* **Task directions**: Please repeat exactly the lines below from the one containing "Task: Click the Apache 2.0 license badge" down to the one containing "Task: Open the Over ons dropdown", both included, and nothing else.

* **Source information**:

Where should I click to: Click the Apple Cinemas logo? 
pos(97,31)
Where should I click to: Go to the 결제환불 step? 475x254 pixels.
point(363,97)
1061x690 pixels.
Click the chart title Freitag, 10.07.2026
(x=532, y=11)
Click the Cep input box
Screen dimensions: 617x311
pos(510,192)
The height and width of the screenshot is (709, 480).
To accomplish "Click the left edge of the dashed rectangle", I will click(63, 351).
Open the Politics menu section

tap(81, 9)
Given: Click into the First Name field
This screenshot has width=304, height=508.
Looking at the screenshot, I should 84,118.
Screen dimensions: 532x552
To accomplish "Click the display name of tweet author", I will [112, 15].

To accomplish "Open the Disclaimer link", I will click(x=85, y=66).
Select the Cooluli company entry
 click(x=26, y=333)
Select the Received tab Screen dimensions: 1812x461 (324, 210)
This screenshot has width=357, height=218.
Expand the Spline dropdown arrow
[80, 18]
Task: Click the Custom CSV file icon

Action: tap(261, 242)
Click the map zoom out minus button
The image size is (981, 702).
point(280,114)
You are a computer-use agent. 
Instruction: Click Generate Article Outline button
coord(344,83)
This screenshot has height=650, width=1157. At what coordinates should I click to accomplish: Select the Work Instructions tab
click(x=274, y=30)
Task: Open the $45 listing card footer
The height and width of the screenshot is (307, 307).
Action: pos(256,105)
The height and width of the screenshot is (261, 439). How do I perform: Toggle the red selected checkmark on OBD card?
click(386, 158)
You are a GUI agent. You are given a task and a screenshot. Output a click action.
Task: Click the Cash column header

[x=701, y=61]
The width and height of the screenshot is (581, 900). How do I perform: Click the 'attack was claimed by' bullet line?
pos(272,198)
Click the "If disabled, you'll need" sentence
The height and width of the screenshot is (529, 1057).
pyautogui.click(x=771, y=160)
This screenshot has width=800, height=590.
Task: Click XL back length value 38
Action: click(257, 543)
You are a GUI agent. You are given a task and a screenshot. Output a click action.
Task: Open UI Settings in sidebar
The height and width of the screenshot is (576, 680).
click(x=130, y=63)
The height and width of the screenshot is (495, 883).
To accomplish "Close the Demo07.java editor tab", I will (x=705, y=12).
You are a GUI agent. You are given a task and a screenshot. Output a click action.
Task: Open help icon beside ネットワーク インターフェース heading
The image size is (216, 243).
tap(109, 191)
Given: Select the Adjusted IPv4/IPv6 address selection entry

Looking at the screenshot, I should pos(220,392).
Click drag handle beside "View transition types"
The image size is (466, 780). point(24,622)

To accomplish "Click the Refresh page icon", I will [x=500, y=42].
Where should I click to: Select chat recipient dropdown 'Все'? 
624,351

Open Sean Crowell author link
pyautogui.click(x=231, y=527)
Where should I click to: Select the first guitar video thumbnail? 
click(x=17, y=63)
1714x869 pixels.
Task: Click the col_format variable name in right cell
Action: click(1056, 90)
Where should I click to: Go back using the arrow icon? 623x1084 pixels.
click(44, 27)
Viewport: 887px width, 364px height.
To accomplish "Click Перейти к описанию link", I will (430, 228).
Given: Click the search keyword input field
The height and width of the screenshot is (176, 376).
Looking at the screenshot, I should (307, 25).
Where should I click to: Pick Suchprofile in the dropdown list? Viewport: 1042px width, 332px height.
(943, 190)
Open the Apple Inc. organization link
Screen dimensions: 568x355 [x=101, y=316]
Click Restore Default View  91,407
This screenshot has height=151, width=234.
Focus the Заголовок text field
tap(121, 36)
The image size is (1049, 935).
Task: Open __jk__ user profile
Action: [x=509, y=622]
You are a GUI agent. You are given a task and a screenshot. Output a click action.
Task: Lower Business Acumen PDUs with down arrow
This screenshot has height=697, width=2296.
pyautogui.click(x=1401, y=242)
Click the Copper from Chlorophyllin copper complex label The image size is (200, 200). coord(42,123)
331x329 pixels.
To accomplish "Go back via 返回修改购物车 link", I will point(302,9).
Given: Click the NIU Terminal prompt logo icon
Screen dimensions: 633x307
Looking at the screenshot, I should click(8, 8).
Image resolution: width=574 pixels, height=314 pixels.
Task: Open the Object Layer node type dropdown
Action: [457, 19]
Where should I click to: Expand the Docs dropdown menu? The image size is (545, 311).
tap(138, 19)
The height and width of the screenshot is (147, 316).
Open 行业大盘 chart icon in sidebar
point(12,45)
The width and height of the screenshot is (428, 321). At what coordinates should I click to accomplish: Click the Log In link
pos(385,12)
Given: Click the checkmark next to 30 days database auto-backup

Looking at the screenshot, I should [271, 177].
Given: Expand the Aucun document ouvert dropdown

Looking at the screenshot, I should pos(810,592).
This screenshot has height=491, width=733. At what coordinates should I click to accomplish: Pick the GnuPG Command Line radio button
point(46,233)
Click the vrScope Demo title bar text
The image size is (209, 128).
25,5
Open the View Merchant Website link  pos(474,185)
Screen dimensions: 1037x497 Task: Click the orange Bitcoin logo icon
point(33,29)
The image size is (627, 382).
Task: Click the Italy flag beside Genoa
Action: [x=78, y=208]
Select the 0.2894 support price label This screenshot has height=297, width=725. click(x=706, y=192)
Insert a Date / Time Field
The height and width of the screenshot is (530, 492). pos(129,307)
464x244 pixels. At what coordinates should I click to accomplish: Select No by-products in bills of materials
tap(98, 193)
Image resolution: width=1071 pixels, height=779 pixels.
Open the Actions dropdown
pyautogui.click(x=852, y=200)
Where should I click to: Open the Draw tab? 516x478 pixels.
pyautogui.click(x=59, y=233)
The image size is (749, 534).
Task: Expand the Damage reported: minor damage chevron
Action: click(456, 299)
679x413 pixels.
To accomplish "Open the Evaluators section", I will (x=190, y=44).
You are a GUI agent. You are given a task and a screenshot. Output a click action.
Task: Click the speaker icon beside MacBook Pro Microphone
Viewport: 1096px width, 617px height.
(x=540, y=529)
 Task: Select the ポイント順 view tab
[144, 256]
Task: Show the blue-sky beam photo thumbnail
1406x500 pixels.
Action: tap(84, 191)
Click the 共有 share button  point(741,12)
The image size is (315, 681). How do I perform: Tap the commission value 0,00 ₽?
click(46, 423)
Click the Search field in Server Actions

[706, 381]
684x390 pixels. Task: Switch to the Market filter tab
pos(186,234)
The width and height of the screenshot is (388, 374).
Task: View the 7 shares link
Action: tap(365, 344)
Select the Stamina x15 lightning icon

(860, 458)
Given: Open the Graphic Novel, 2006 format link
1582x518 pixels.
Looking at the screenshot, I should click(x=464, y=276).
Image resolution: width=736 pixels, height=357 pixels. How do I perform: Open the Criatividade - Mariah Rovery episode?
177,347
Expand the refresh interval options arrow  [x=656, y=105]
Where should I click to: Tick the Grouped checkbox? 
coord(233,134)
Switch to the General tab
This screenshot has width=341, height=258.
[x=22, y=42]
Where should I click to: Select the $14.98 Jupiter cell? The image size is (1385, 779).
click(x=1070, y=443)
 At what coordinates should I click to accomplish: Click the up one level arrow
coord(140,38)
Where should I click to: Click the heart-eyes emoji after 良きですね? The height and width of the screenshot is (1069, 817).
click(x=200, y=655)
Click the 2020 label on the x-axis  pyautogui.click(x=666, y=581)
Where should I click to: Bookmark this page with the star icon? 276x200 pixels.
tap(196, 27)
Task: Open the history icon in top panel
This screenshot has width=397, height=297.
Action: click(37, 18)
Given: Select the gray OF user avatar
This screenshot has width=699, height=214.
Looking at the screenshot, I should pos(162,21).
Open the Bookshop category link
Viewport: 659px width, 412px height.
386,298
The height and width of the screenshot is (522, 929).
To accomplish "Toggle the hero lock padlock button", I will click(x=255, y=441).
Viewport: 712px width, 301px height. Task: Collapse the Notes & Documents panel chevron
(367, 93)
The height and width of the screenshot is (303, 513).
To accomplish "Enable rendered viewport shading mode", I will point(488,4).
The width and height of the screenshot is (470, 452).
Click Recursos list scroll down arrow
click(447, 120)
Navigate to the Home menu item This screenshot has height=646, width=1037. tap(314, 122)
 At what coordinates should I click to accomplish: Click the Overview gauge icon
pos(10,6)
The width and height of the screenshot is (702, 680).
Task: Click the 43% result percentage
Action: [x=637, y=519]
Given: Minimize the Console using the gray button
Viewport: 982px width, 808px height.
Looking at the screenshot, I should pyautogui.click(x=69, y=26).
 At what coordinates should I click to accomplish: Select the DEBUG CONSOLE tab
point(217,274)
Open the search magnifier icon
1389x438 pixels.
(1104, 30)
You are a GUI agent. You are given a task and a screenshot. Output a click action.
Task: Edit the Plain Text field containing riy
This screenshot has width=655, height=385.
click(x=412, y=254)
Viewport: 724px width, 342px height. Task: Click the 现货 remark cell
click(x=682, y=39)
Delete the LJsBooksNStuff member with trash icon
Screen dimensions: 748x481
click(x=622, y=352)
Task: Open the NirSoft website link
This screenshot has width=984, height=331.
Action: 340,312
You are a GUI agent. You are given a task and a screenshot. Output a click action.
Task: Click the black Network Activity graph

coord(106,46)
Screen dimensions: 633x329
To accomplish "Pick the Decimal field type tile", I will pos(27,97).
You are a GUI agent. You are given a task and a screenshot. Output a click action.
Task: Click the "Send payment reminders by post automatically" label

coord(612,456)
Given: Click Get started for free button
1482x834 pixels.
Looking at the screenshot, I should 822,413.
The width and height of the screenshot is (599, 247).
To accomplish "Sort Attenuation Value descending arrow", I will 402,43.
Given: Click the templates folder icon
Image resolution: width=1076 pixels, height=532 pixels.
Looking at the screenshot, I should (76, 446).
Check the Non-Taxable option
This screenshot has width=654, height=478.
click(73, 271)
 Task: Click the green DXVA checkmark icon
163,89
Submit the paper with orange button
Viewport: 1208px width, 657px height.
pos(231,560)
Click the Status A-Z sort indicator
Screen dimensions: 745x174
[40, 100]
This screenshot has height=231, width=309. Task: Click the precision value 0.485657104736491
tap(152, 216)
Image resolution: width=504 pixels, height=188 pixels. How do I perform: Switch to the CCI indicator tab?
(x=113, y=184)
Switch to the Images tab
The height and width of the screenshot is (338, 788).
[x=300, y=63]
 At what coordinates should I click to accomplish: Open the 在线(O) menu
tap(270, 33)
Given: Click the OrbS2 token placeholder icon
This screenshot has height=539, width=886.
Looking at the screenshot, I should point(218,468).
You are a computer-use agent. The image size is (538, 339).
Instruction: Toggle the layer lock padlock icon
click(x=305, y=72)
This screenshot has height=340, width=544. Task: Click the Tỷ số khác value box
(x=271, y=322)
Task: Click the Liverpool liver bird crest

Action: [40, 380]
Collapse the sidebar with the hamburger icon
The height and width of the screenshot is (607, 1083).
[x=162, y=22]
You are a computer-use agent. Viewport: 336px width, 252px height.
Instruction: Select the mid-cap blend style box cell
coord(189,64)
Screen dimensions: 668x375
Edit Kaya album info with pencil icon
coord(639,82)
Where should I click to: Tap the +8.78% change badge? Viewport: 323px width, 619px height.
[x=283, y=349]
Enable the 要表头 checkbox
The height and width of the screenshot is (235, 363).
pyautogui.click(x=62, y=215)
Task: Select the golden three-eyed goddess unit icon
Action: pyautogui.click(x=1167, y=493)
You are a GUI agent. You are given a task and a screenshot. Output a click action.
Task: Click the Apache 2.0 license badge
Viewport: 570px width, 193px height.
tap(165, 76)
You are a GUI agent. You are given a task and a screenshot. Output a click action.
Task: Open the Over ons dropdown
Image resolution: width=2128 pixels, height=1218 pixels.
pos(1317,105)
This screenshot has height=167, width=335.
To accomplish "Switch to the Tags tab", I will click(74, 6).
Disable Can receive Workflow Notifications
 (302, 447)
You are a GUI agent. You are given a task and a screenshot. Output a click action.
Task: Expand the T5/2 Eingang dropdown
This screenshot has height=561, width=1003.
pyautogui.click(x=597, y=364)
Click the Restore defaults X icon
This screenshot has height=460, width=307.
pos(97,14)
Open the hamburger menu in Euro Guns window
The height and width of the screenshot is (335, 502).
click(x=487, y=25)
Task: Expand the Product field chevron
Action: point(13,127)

* **Response**:
Task: Click the Apache 2.0 license badge
Viewport: 570px width, 193px height.
tap(165, 76)
You are a GUI agent. You are given a task and a screenshot. Output a click action.
Task: Open the Over ons dropdown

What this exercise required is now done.